Судья отклонил ходатайство защиты. И Боббо снова вернулся в тюрьму дожидаться суда.
Дантист вставил Полли Пэтч ряд сверкающих временных зубов, и теперь она меньше шепелявила и выговаривала слова гораздо отчетливее. Судья был этим даже слегка опечален. Он успел полюбить глухие раскаты невнятных звуков, вырывавшихся из темного лабиринта ее глотки. Ему нравилось проталкивать язык в свежеобразованную расщелину в десне, и проводить по крошечным, сточенным пенькам — все, что осталось от коренных зубов. В то же время она теперь стала выглядеть более заурядно и лучше вписывалась в изменившуюся обстановку и атмосферу дома.

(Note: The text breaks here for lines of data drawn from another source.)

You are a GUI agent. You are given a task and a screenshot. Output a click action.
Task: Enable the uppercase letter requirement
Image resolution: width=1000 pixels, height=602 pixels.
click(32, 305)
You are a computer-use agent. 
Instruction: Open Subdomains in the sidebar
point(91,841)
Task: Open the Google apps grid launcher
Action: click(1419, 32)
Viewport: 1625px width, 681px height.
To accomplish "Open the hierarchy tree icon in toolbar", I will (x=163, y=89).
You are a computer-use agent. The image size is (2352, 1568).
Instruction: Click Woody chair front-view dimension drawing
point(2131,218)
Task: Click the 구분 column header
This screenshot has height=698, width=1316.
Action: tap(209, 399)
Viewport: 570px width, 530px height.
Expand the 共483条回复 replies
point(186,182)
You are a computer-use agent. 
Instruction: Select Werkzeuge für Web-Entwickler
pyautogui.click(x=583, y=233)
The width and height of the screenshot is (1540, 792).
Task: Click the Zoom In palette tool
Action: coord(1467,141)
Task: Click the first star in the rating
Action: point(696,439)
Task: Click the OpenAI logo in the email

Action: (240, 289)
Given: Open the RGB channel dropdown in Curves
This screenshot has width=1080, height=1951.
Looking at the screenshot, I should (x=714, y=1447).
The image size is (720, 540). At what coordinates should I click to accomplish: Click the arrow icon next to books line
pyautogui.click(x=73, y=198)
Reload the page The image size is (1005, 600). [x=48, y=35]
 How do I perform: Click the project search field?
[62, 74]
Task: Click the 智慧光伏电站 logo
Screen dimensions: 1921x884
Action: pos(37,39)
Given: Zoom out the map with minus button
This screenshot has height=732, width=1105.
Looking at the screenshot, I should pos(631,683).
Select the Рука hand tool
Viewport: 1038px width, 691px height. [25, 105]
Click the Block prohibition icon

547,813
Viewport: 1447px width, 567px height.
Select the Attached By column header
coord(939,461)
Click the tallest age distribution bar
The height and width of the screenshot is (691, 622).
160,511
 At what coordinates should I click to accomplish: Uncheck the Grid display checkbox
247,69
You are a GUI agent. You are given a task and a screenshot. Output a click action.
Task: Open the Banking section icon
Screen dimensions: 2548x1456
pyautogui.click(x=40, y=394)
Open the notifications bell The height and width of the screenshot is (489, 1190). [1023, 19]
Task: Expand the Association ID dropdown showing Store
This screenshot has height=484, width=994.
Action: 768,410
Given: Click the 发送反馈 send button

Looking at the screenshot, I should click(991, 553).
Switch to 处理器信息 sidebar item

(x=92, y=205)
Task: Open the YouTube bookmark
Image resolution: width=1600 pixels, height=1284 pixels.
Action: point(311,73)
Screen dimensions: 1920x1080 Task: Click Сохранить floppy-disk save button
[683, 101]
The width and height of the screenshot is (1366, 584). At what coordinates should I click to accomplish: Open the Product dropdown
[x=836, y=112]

Иногда у него возникало желание узнать, откуда взялась Полли Пэтч и куда она держит путь; впрочем, это случалось нечасто. Он давно привык к тому, что люди возникают перед ним из ниоткуда, словно выхваченные ярким лучом прожектора, прямо посреди зала суда — только для того, чтобы вновь исчезнуть где-то в темноте, за границей светового круга; и, быть может, именно благодаря своей профессии, а не вопреки ей он редко задавал вопросы. Он не обладал пытливым умом. Ему это было просто ни к чему. Задача судьи — терпеливо ждать, когда факты сами заявят о себе, а вынюхивать и выведывать — не его работа. Для этого есть другие.
Полли Пэтч как-то ночью сказала ему, что сексуальная энергия озаряет вселенную и ее, как факел, надо донести до самых темных уголков. И когда она озарит все вокруг, в мире больше не будет ни стыда, ни чувства вины, ни войн. Еще она сказала, что боль и наслаждение — одно и то же, и суть Закона в том, чтобы поступать сообразно своим желаниям.
Слова эти, исторгнутые из беззубого рта (зубы вновь вернулись к дантисту для подгонки), звучали как грозное прорицание оракула. Причем, немного подумав, решил он, вдохновение сей оракул черпал не на Олимпе, а в Аиде — не в раю, а в аду. На том Олимпе, куда он сам был вознесен судьбой и где горная вершина здравомыслия теряется в заоблачных высотах интеллекта, — все разговоры сводились к тому, как ущемляется душа, когда потакают низменным чувствам, Полли Пэтч и слышать об этом не желала. Она, словно ее устами говорил сам дьявол, провозглашала, что душа и чувства — неделимое целое: потакать одному, значит потакать другому.
Полли Пэтч села на диету из расчета 800 калорий в день; но похудеть не похудела. Никто не мог понять, в чем причина. Леди Биссоп, соблюдая ту же диету, теряла по пять килограммов в месяц и в конце концов до того истаяла, что судья ощутил признаки возрождающегося сексуального интереса к жене: чем более несчастной и жалкой она казалась, тем, увы, сильнее его к ней притягивало; но она так пронзительно верещала, что он счел за благо вернуться в гостевую к выносливой и защищенной подкожным слоем жира Полли.